## How to complete this task
Look below for the line that contains "Instruction: Click the Import button" and the line that contains "Task: Click the home icon in breadcrumb bar", then restate both of them and every line in between, exactly. No picture goes in the copy.

Collected data entries
------------------------------------

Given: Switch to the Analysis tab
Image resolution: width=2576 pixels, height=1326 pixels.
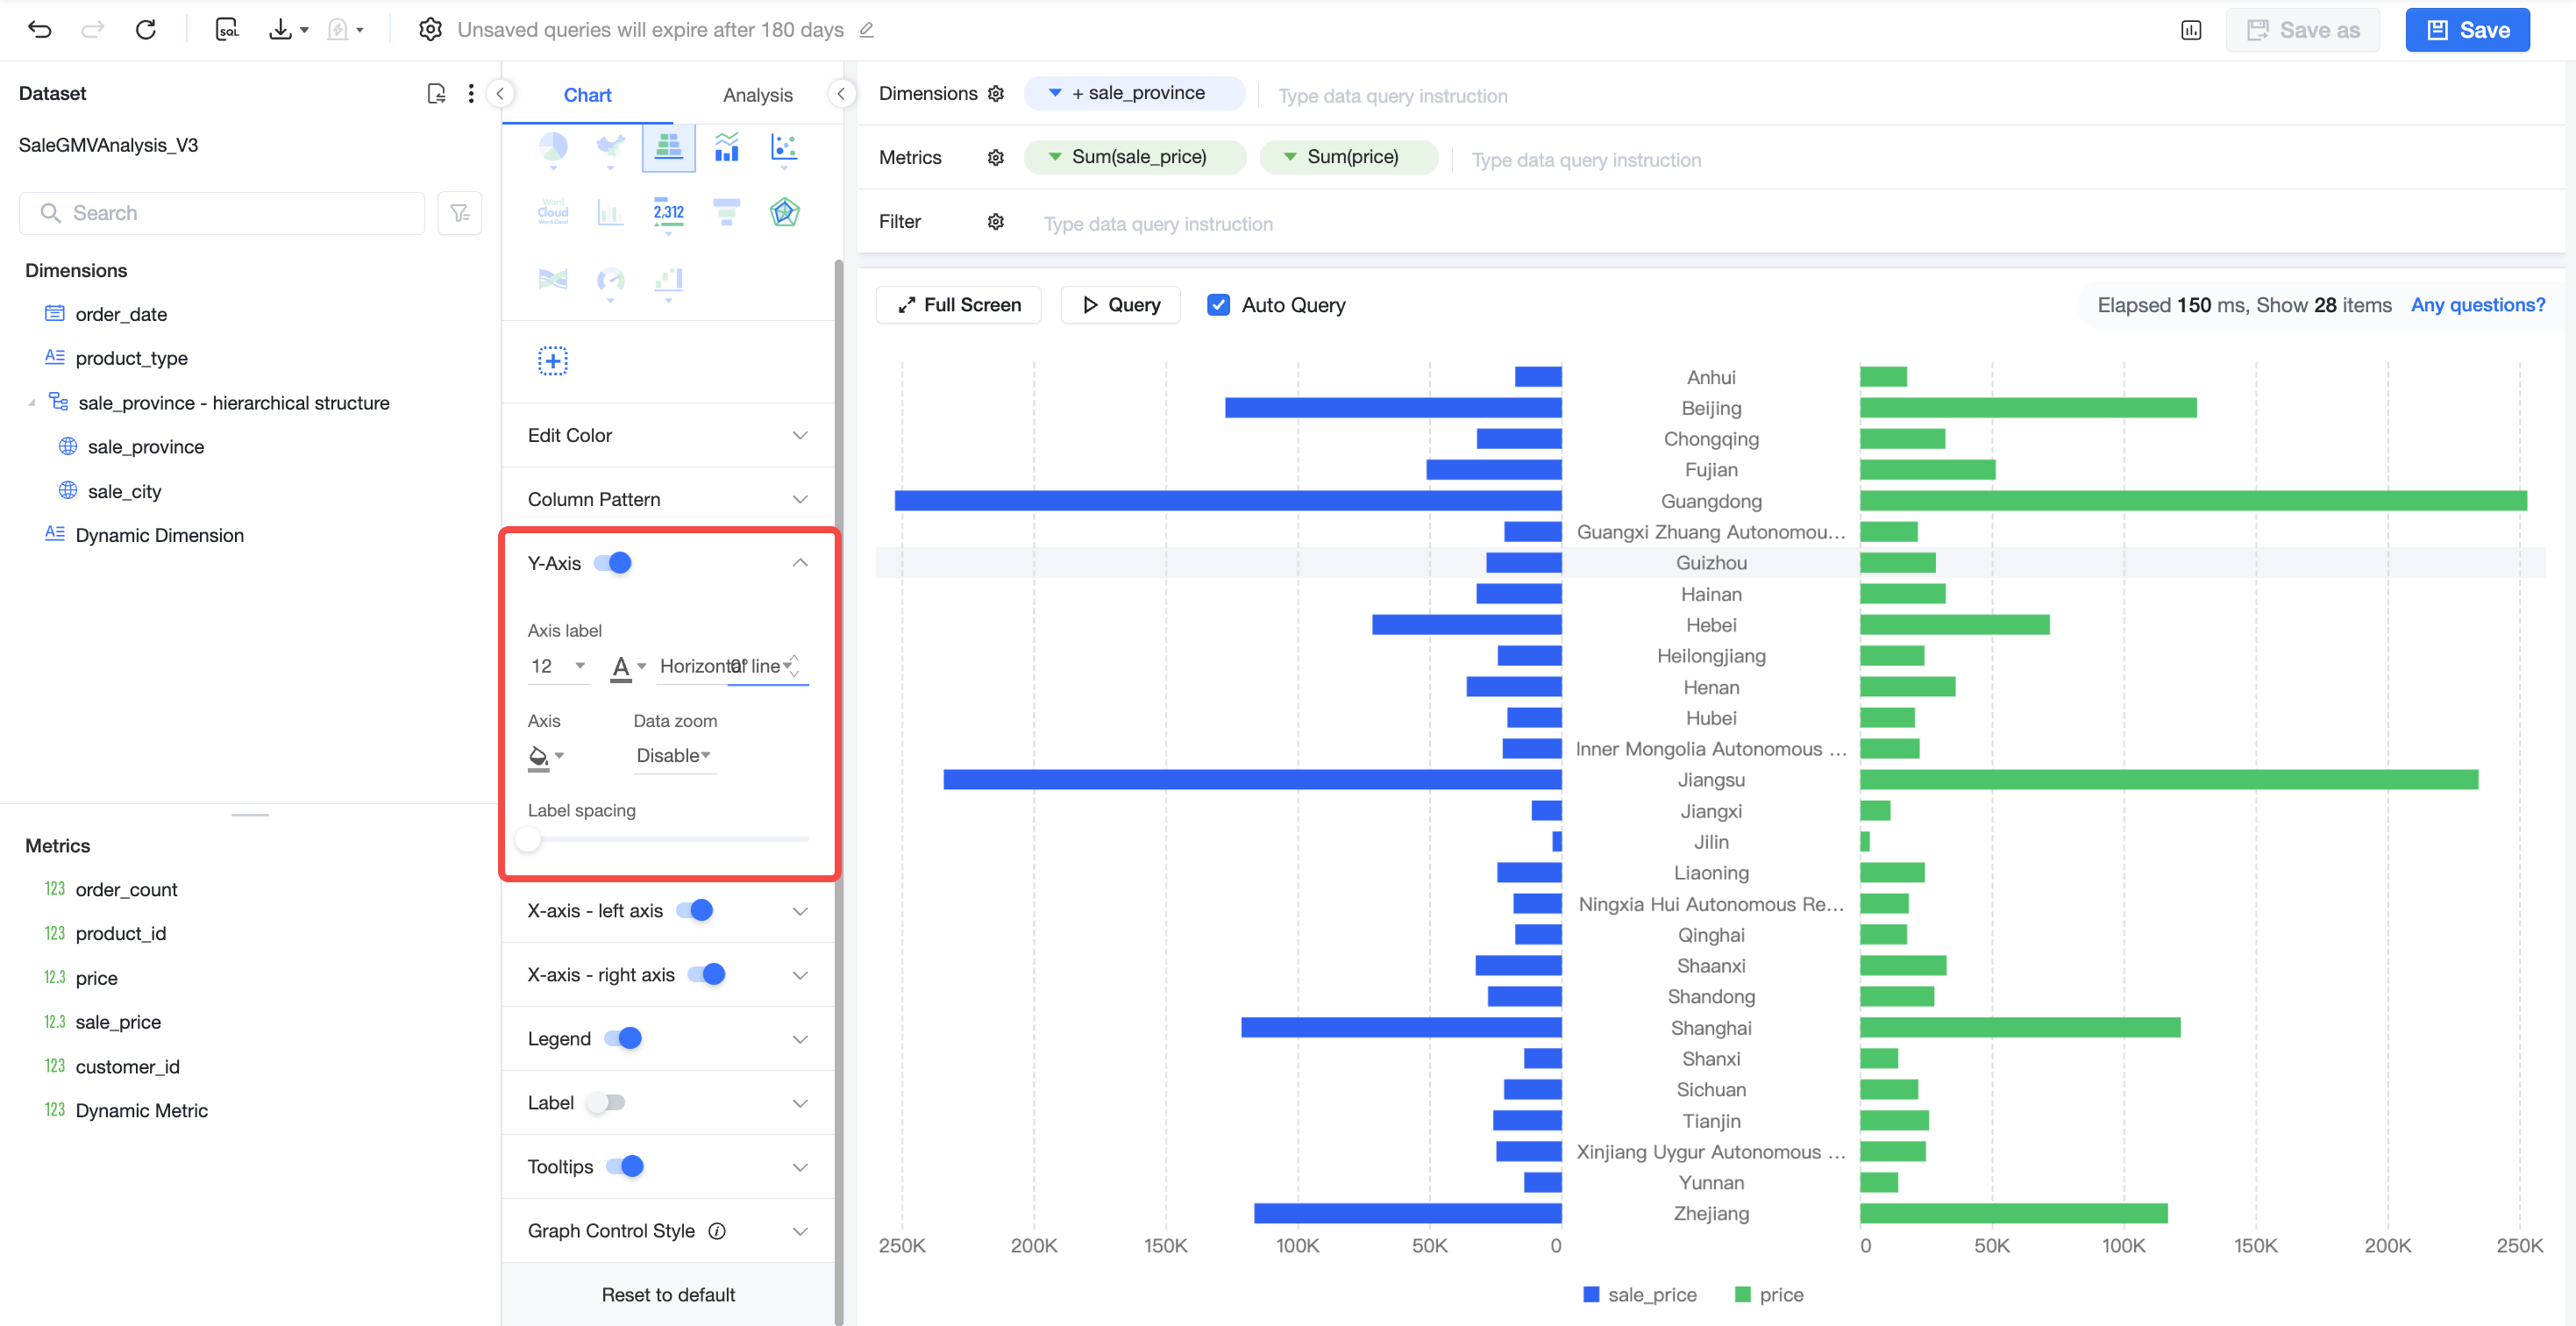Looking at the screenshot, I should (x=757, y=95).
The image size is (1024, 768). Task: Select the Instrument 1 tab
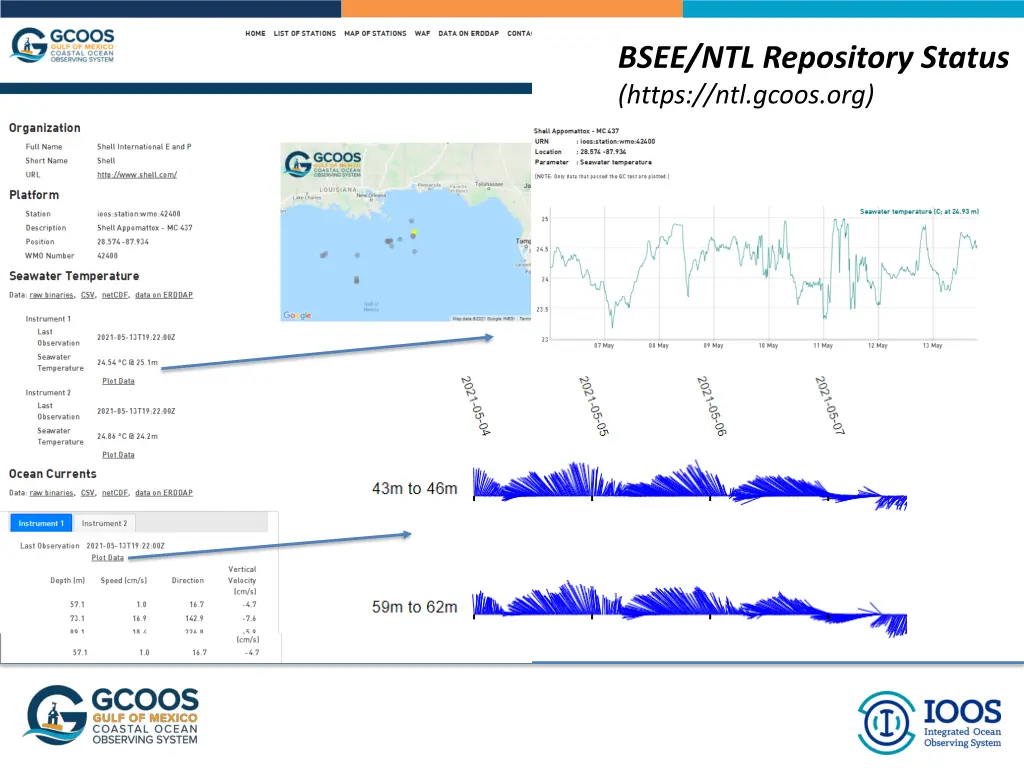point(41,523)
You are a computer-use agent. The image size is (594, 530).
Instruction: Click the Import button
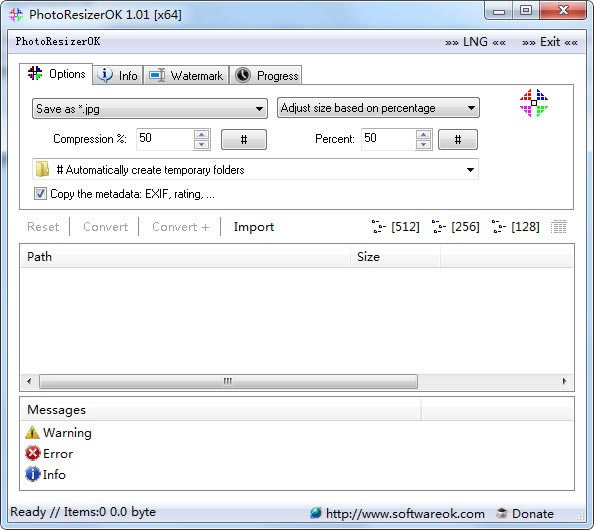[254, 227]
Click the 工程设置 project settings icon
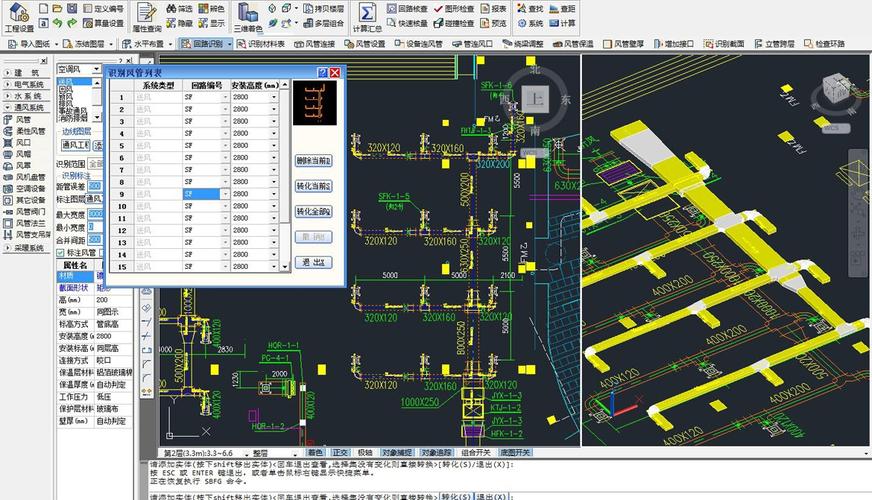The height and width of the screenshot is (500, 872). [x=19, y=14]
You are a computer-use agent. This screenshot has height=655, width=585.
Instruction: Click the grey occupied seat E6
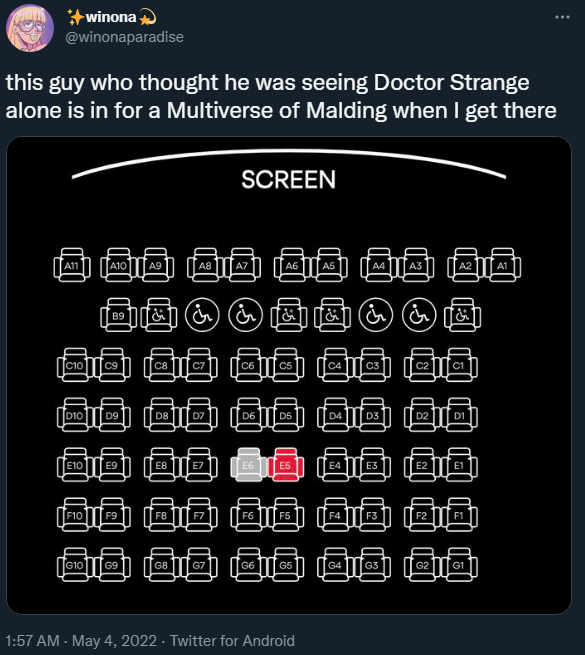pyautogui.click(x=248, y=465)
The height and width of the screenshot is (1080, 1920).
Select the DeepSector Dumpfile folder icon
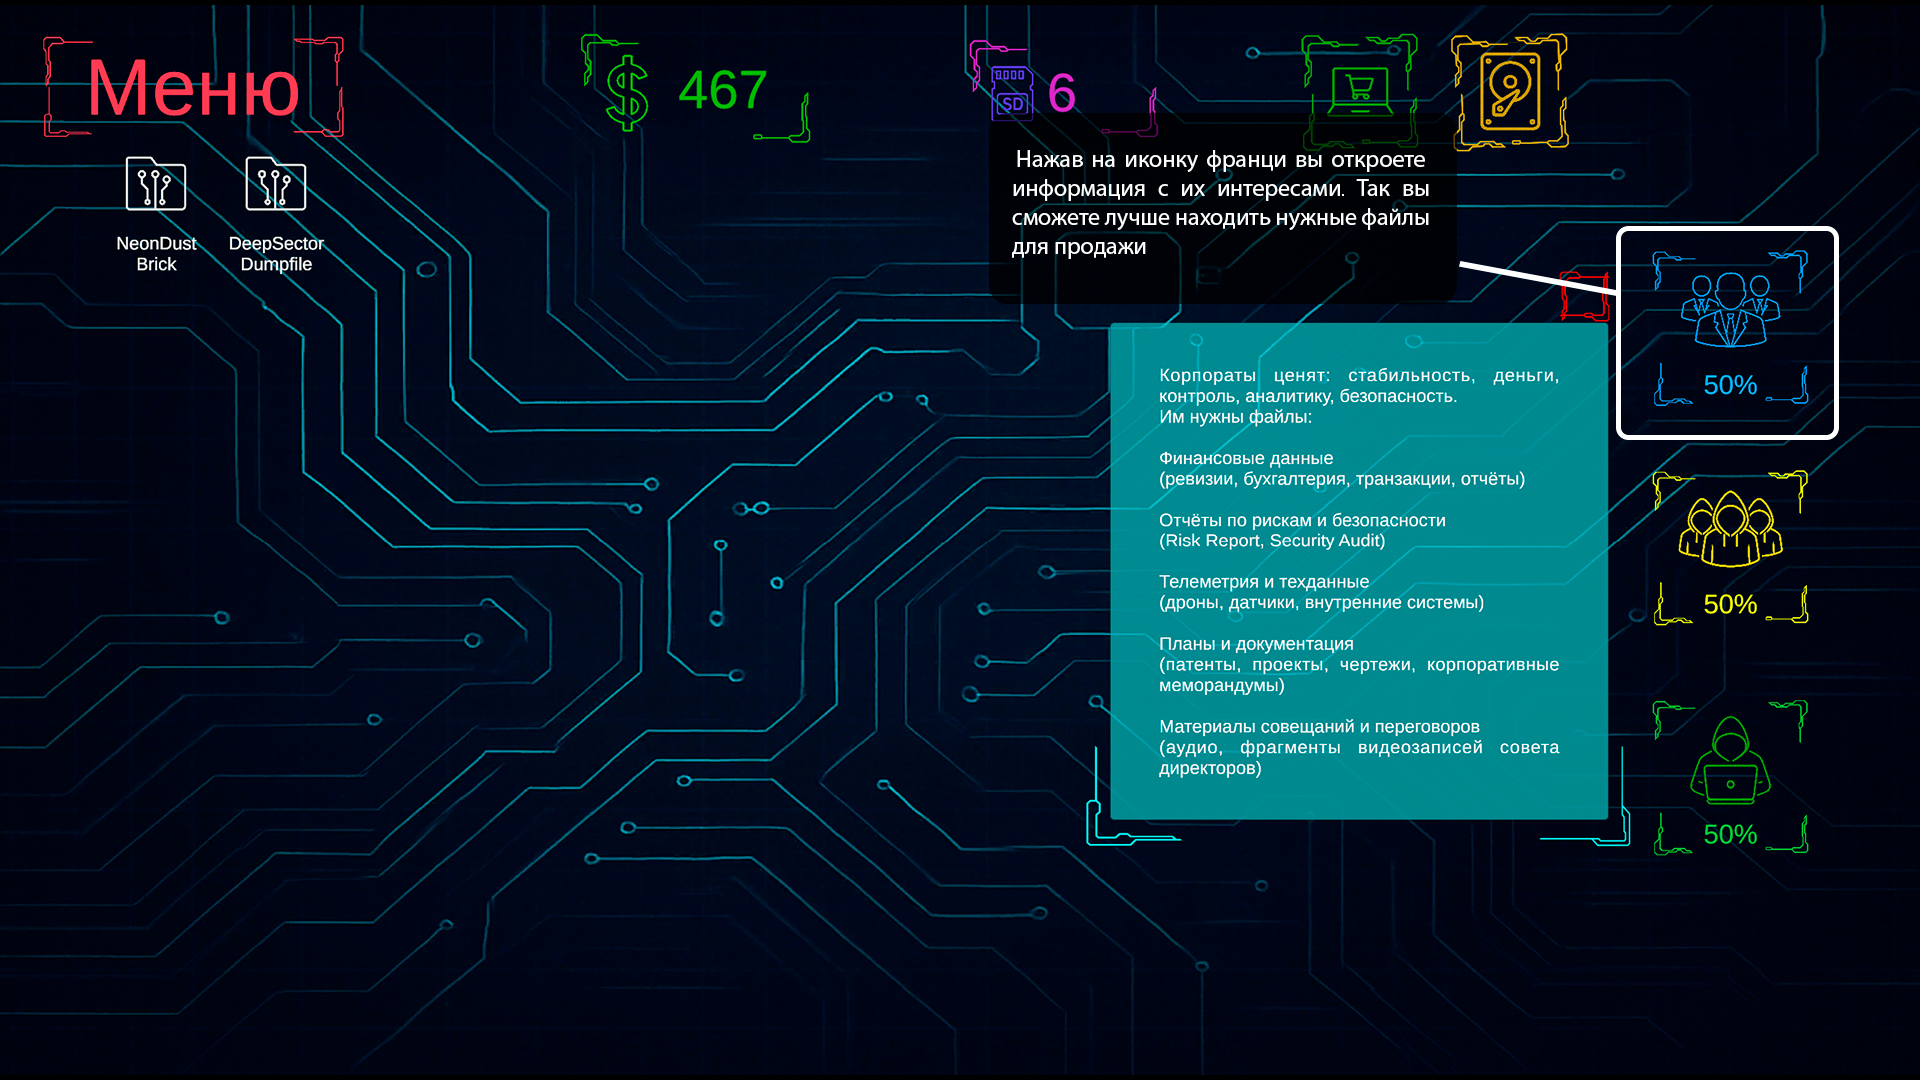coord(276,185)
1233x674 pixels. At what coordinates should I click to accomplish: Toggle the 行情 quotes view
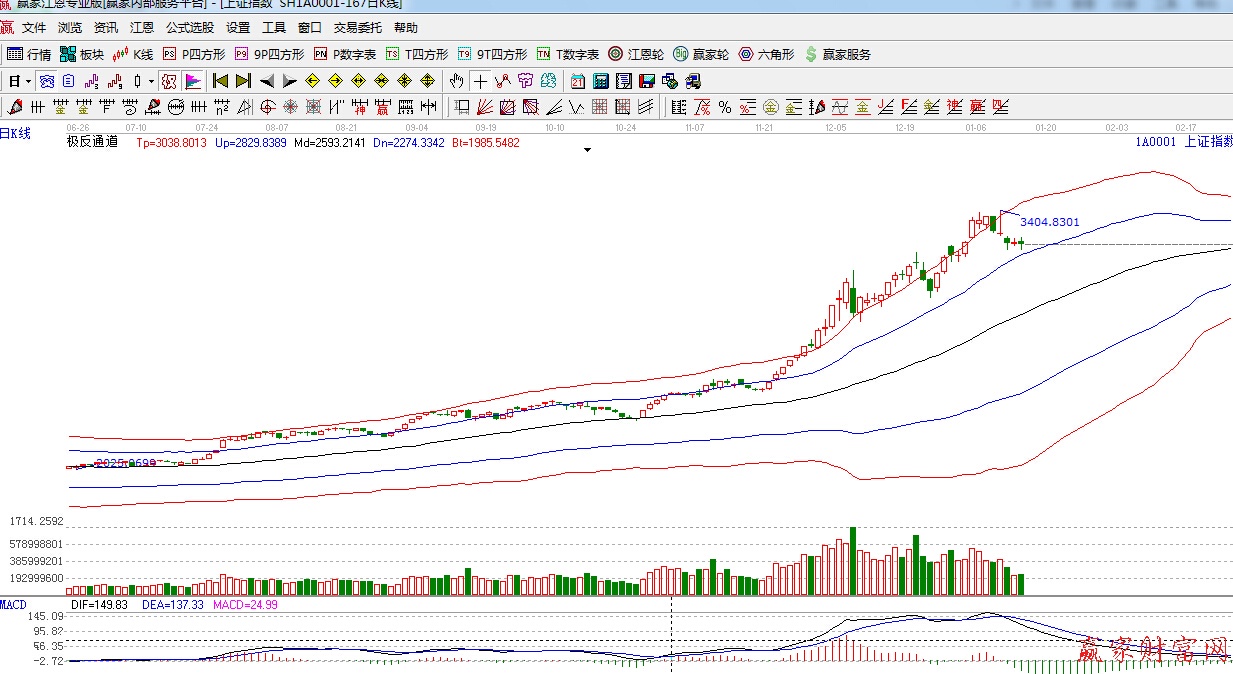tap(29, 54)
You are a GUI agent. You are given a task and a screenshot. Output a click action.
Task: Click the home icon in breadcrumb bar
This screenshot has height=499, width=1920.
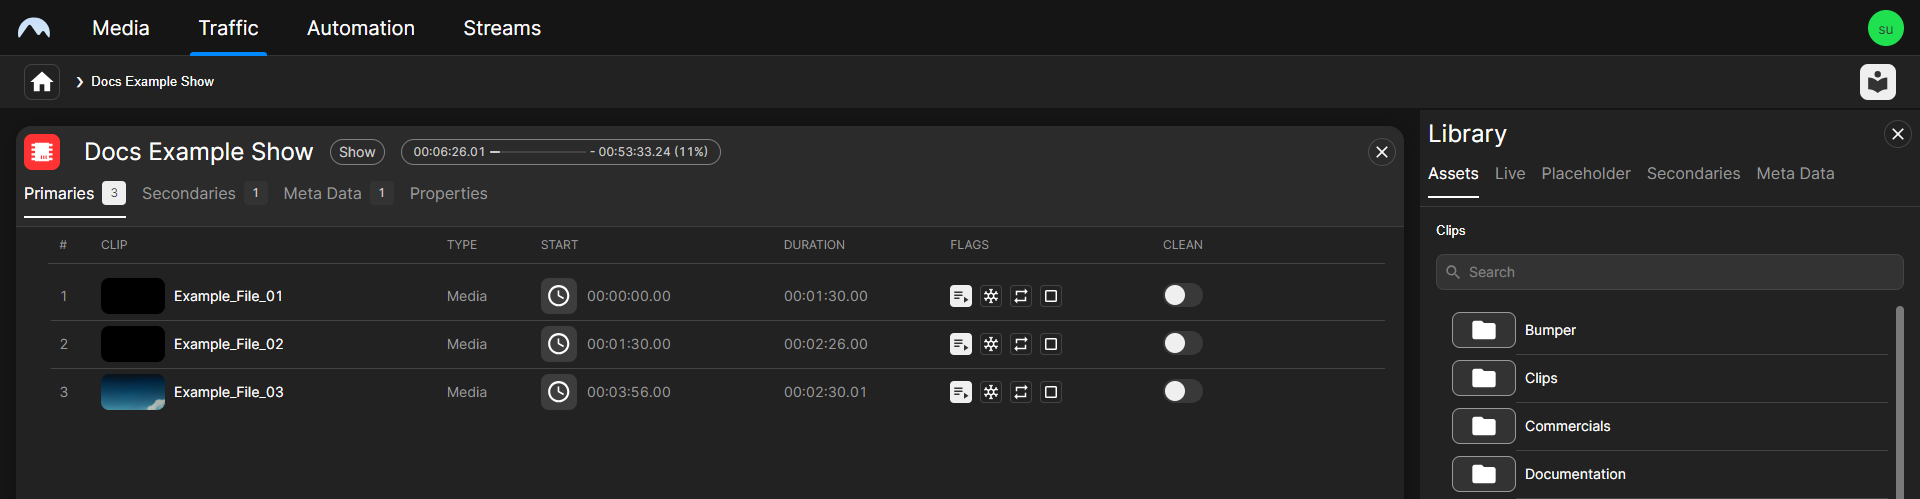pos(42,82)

------------------------------------

## Response to the task
Instruction: Click the Import button
[254, 227]
Click the 工程设置 project settings icon
The height and width of the screenshot is (500, 872). [x=19, y=14]
You are a computer-use agent. This screenshot has height=655, width=585.
Instruction: Click the grey occupied seat E6
pyautogui.click(x=248, y=465)
The height and width of the screenshot is (1080, 1920).
Select the DeepSector Dumpfile folder icon
coord(276,185)
1233x674 pixels. At what coordinates should I click to accomplish: Toggle the 行情 quotes view
tap(29, 54)
You are a GUI agent. You are given a task and a screenshot. Output a click action.
Task: Click the home icon in breadcrumb bar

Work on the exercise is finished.